Fannie Mae and Freddie Mac

The decision by Democrats to punt an overhaul of mortgage giants Fannie Mae and Freddie Mac until next year sentences the already-maligned entities to many more months of public flogging.
Republicans attacked Democrats for failing to address the mortgage buyers in the bill, saying they failed to reform the lending practices at the heart of the 2008 economic crisis. The government took control of the entities in September 2008, in a move that could cost taxpayers $389 billion over the next decade.

The GOP’s relentless focus on the two massive entities – they pressed countless amendments during the two week conference committee – became as source of annoyance to Democrats.
But Republicans were serving notice to Fannie and Freddie: You’re next.

Mortgage lenders and brokers

The Wall Street bill also cracks down on mortgage lenders for the subprime mortgage meltdown, for putting people in homes they couldn’t afford and leaving them on the street when they had to foreclose.

Lenders will face new requirements to document the credit-worthiness of borrowers and will have to retain at least a 5 percent financial stake in the loans they make rather than sell them off entirely to investors. This is the so-called "skin in the game" provision.

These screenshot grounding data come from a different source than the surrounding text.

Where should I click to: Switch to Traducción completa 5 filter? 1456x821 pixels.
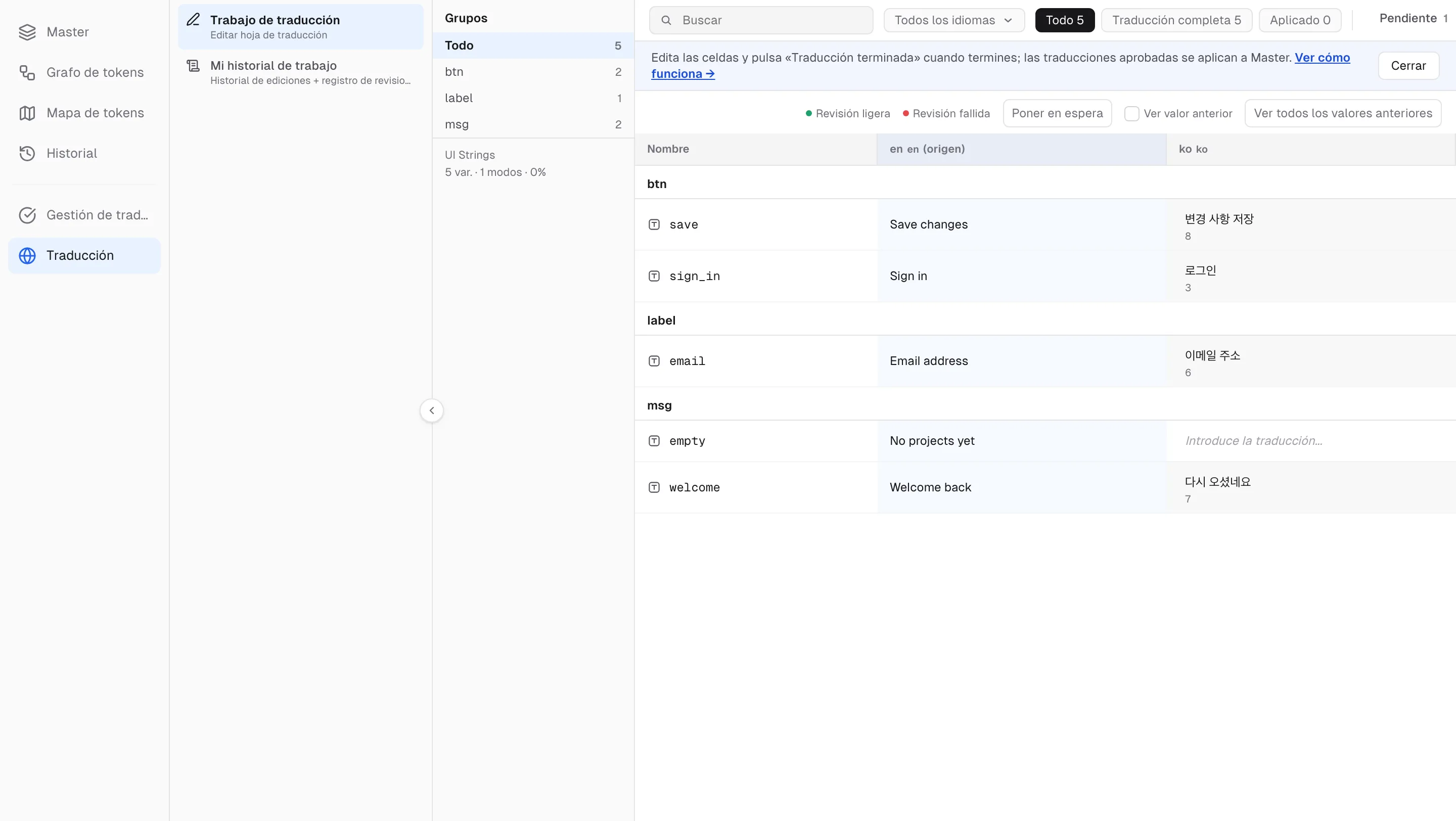(1177, 20)
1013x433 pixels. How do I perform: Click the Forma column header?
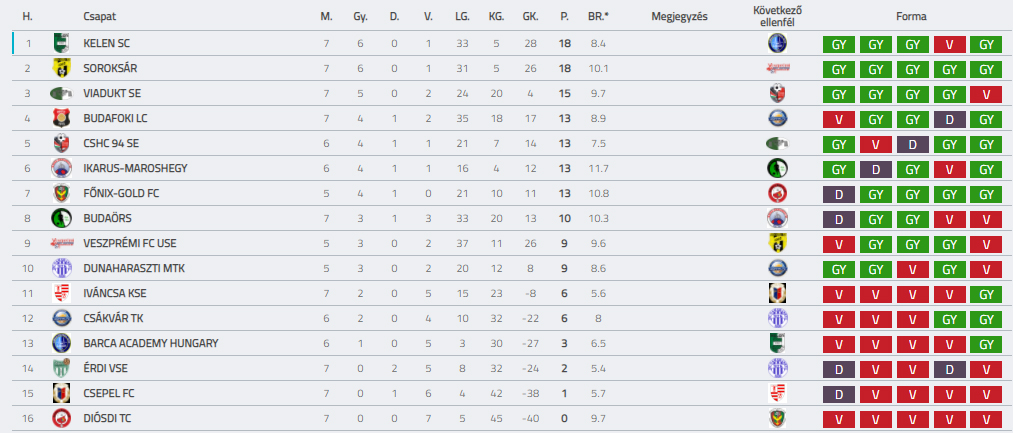pyautogui.click(x=911, y=17)
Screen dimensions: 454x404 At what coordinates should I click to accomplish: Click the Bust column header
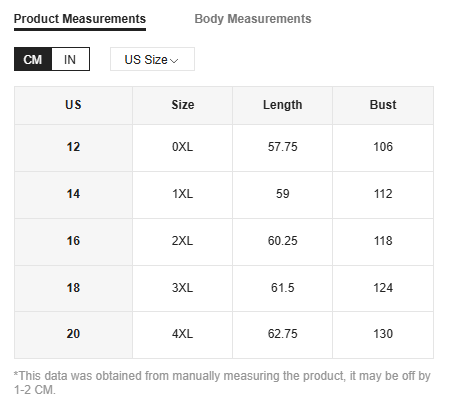pyautogui.click(x=383, y=105)
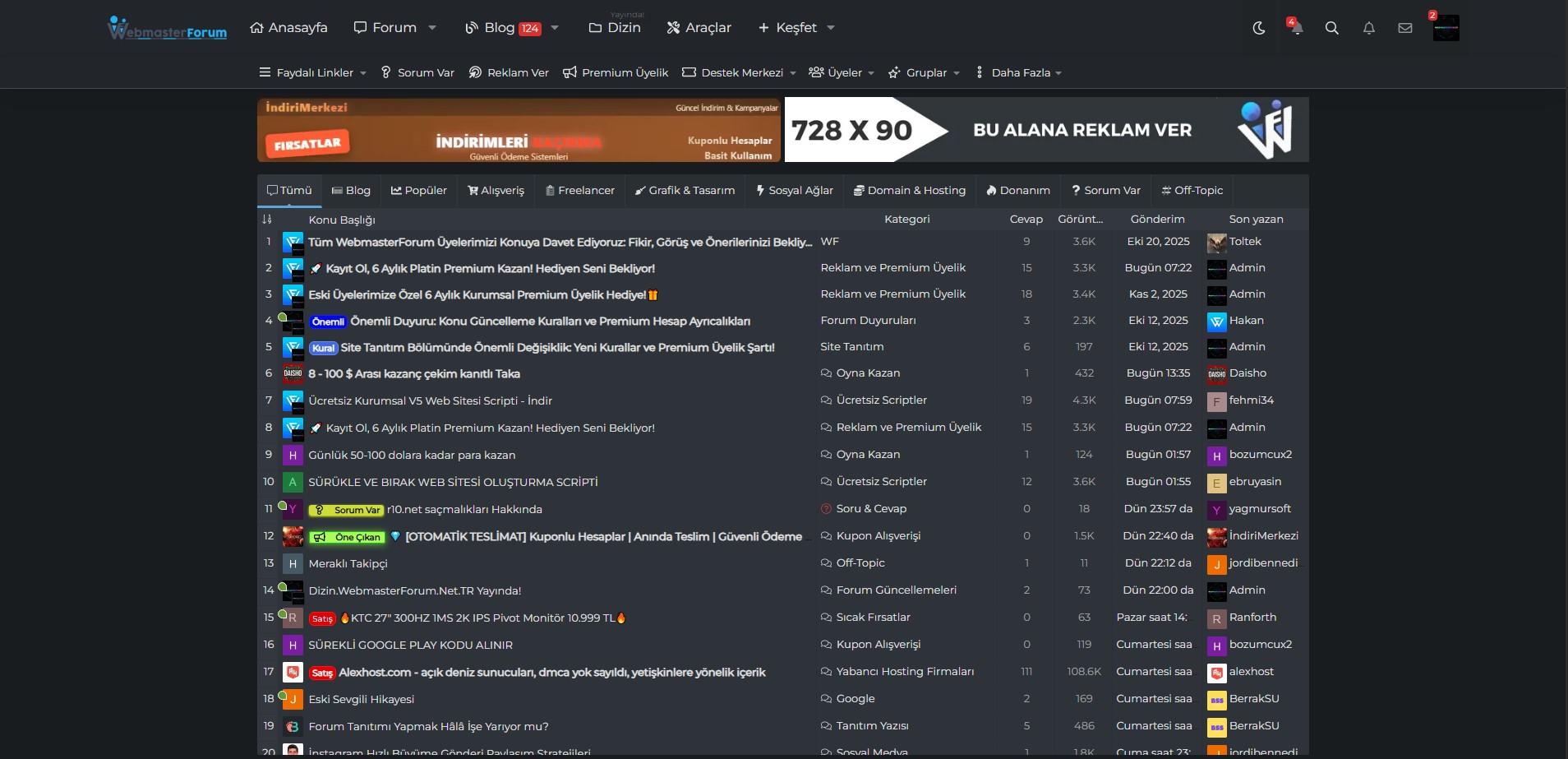Click the İndirimMerkezi Fırsatlar banner
Viewport: 1568px width, 759px height.
(x=519, y=130)
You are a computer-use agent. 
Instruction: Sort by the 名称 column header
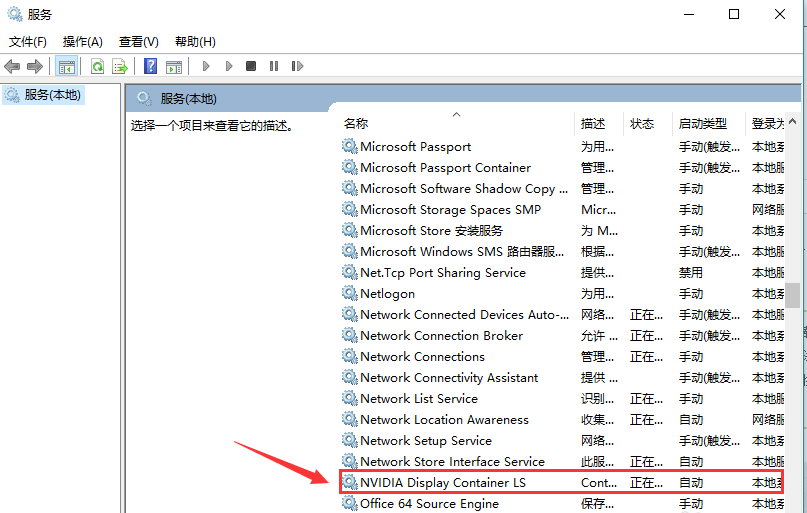tap(356, 124)
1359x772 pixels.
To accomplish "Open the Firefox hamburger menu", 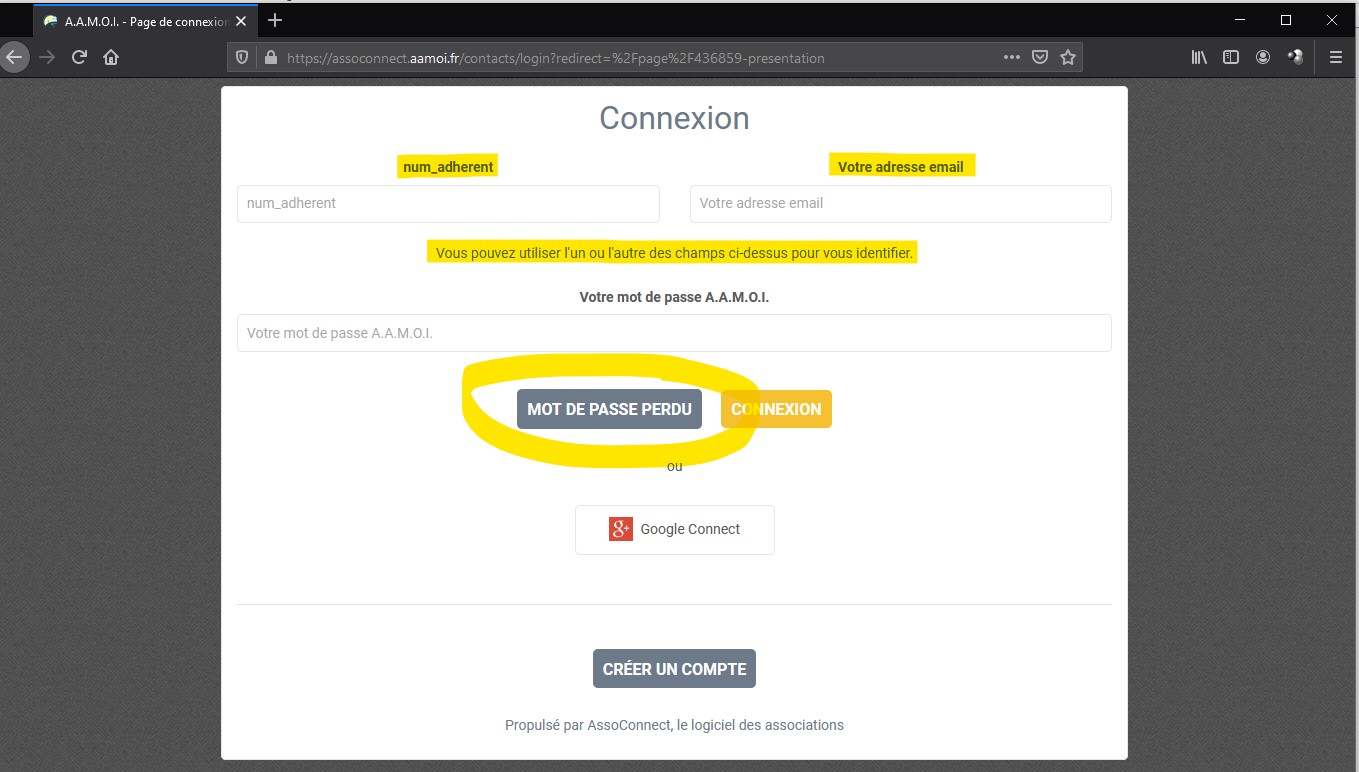I will 1335,58.
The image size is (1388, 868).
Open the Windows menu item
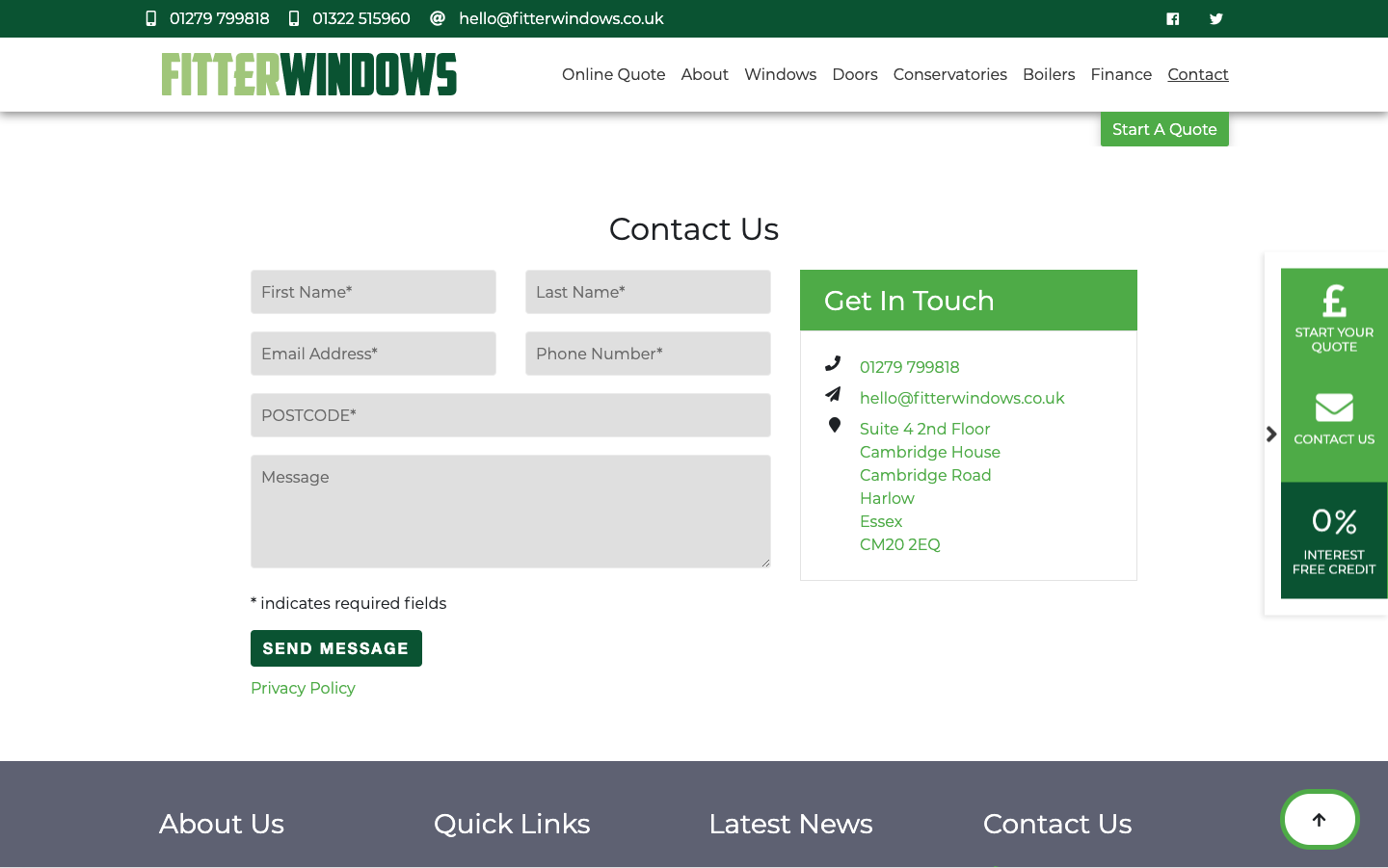coord(780,74)
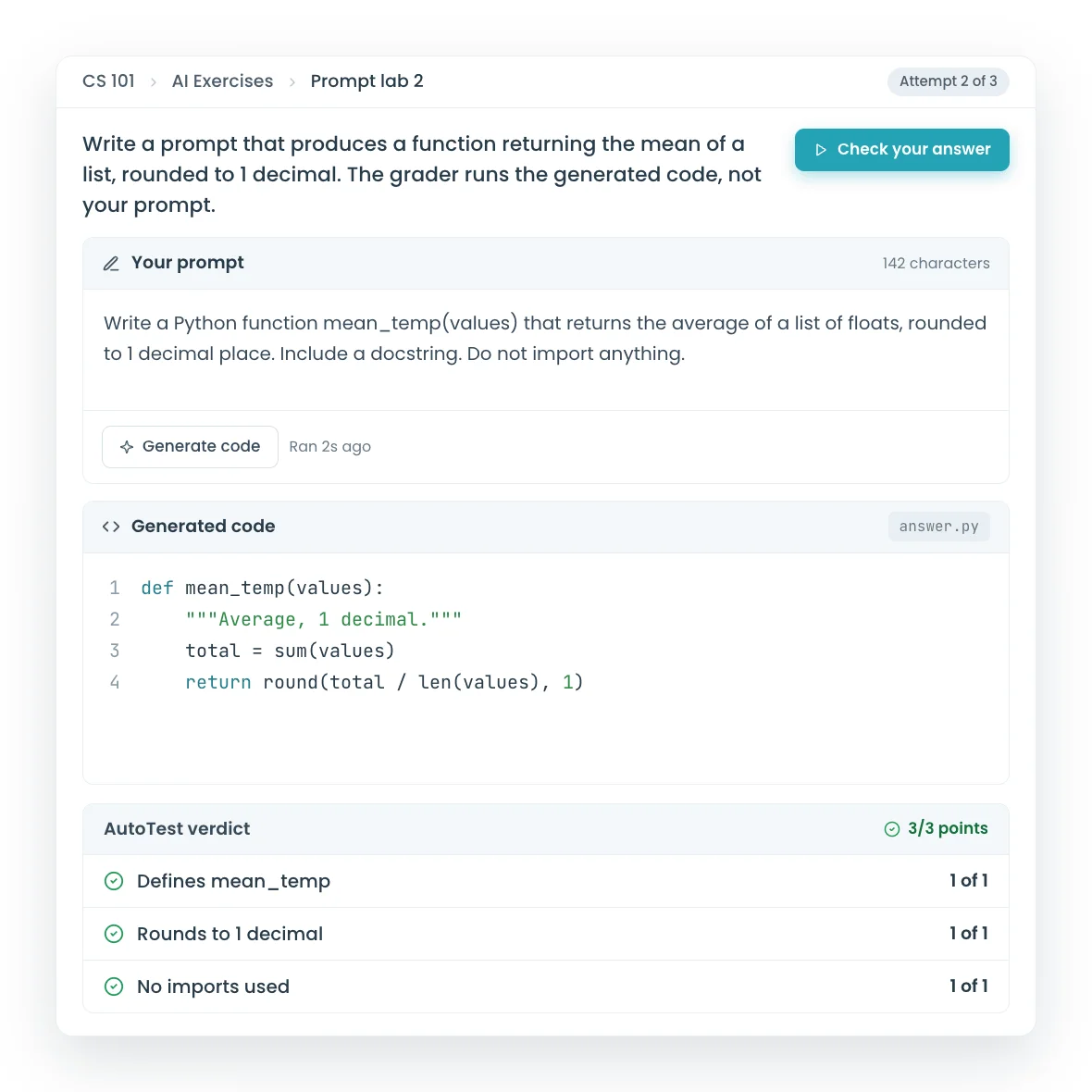
Task: Select the Prompt lab 2 breadcrumb
Action: pyautogui.click(x=367, y=81)
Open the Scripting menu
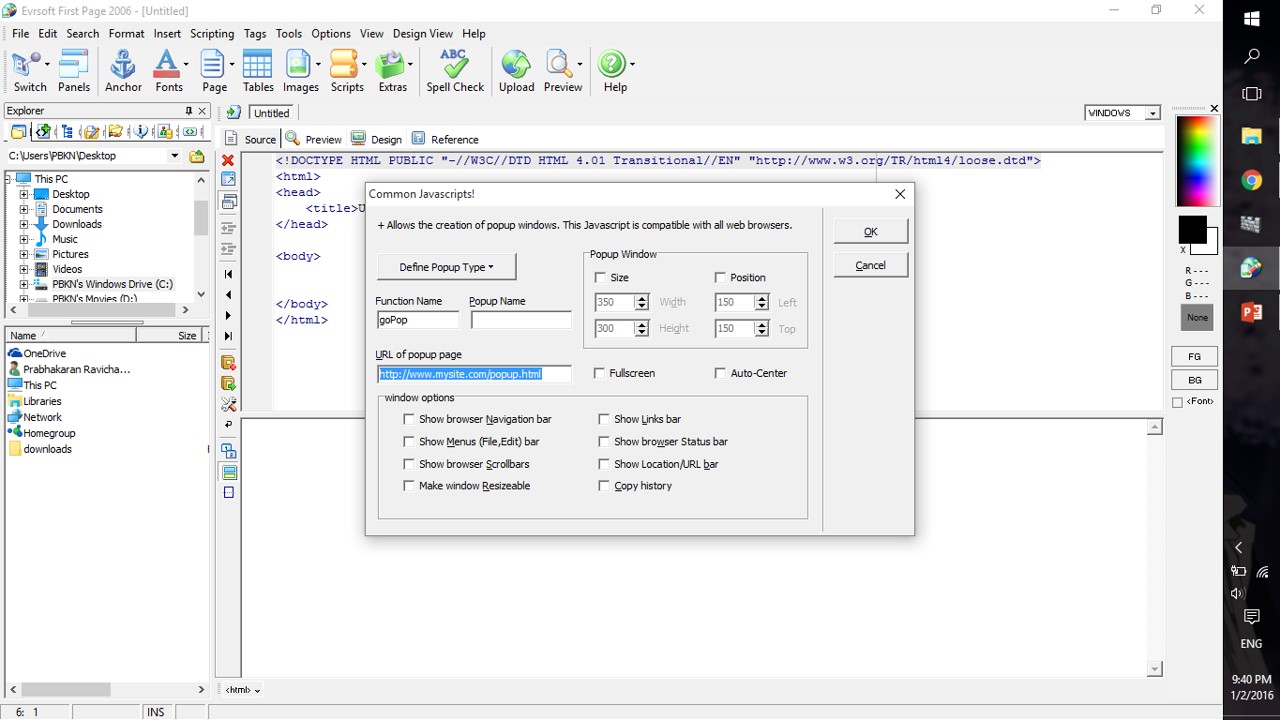The width and height of the screenshot is (1280, 720). (x=212, y=33)
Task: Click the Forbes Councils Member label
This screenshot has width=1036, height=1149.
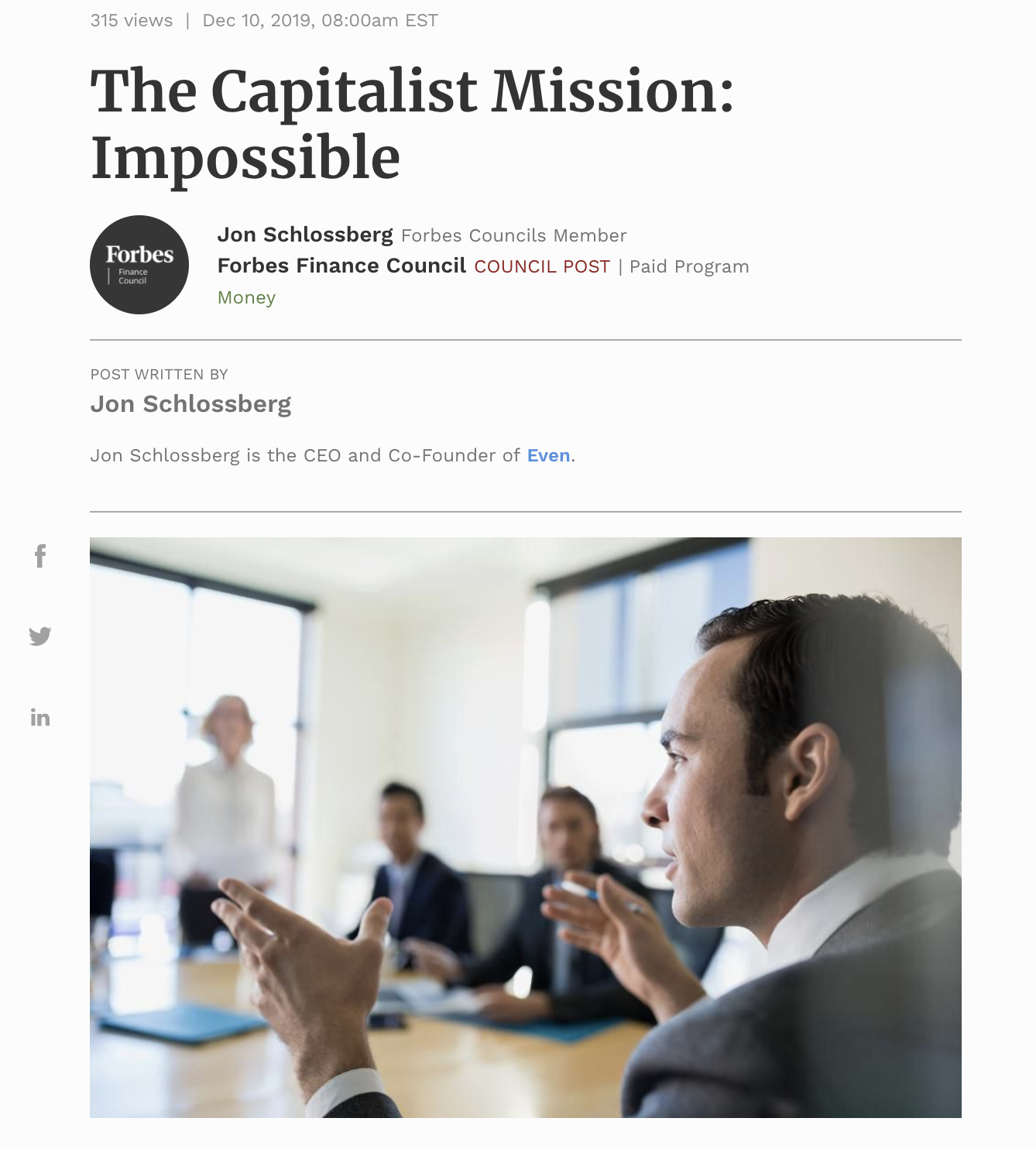Action: [514, 235]
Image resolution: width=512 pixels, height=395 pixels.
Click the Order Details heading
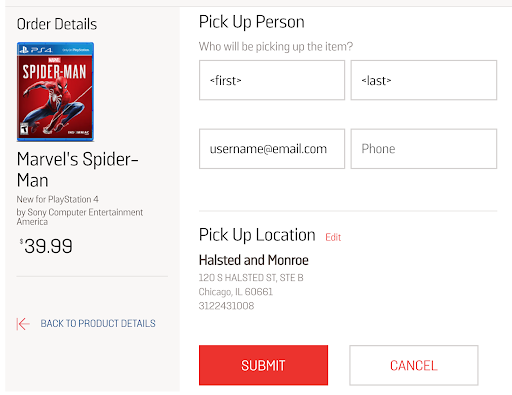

It’s intended to counter industry practices of giving our mortgages with little or no money down, and little or nothing in the way of a credit-worthiness check. It’s a part of the Wall Street bill that will be felt most on Main Street.

TOO SOON TO TELL

Consumers

There is a lot in the new bill to protect consumers from shady mortgage and credit card lenders under a powerful new watchdog agency. Brokers may also be held to a higher fiduciary standard when giving investment advice. The bill should help people from getting ripped off in important new ways.

But banks have wasted no time warning that they if they get pinched on one side by the financial reform bill – say, by a loss in debit card fees -- they’ve got to make it up somewhere else.
And already they’re warning that could be consumers.

Banks are saying that could come in the form of new account fees or balance minimums. And some banks have already said the notion of “free checking” – open an account for no monthly maintenance cost – may soon be a thing of the past for low-dollar savers.